Une autre partie du travail de la Dre Cockcroft concerne la prévention du VIH en Afrique australe et au Botswana, où la prévalence de l’infection chez les adultes est parmi les plus élevées au monde. Au Botswana, environ un adulte âgé de 15 à 49 ans sur cinq vit avec le VIH et la plupart des nouvelles infections surviennent des jeunes femmes. Une étude réalisée au Botswana, en Namibie et au Swaziland a révélé que les jeunes femmes qui vivent de la violence conjugale, dont le revenu contraste avec celui de leur partenaire, qui ont reçu peu d’éducation ou qui sont très pauvres ont un risque beaucoup plus élevé de contracter le VIH que les jeunes femmes qui n’ont aucun de ces facteurs. Le scénario selon lequel il est possible de mettre un frein à l’épidémie de VIH simplement en éduquant la population sur les risques ne tient pas compte des causes sous-jacentes.

« Les facteurs structurels perpétuent l’épidémie de VIH parce qu’ils conduisent à l’incapacité de choisir, et les gens sont contraints de faire des choix pour se protéger contre le VIH, même lorsqu’ils connaissent les risques et savent comment les éviter », explique la Dre Cockcroft.

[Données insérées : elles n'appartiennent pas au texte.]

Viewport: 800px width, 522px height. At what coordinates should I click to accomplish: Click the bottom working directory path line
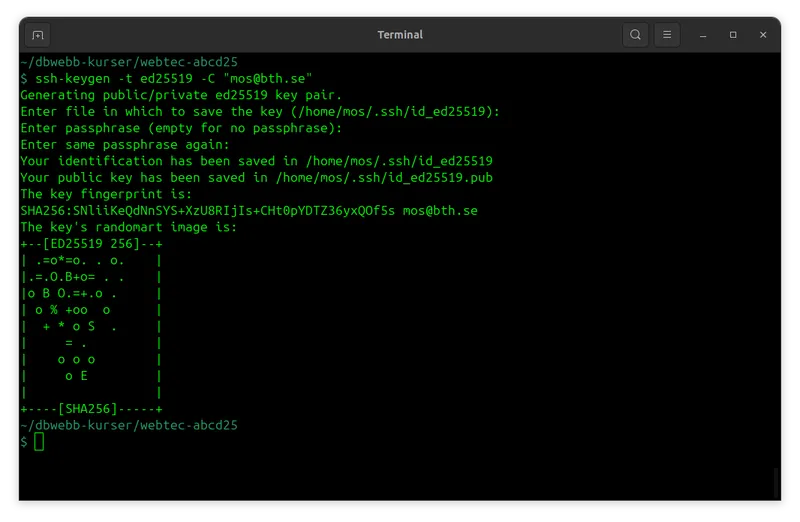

La Dre Cockcroft souligne que s’il était possible d’éliminer ou d’atténuer l’incapacité de choisir, on pourrait réduire les nouvelles infections par le VIH, en particulier chez les jeunes femmes. L’essai INSTRUCT (Inter-Ministerial National Structural Intervention Trial) est une initiative de prévention de l’infection par le VIH au Botswana qui teste les effets d’un ensemble d’interventions structurelles axées sur les jeunes femmes et les personnes aux prises avec une incapacité de choisir. Cette étude d’envergure nationale, dirigée par le CIET et la NACA (agence nationale de coordination de la lutte contre le sida) du Botswana, a déployé, dans cinq districts du Botswana, des interventions visant à développer les habiletés nécessaires à la vie courante chez les jeunes femmes et à les aider à accéder aux programmes de soutien gouvernementaux.

En quoi ces recherches menées dans les pays à revenu faible ou intermédiaire sont-elles pertinentes pour les Canadiens et Canadiennes ? La Dre Cockcroft nous rappelle que la recherche participative est tout aussi pertinente au Canada qu’ailleurs. Partout, les gens peuvent apporter leurs connaissances et leur expérience pour trouver des solutions aux problèmes de santé. PRAM entreprend d’ailleurs des projets de recherche participative au Canada, notamment dans les communautés inuites du Québec pour promouvoir le respect culturel et lutter contre le racisme institutionnel.

« La recherche est inutile, à moins qu’elle vise à améliorer la vie des gens. Je suis touchée par les gens avec qui je travaille tous les jours », déclare la Dre Cockcroft.

Et cette humble chercheuse améliore effectivement le sort des personnes de partout dans le monde.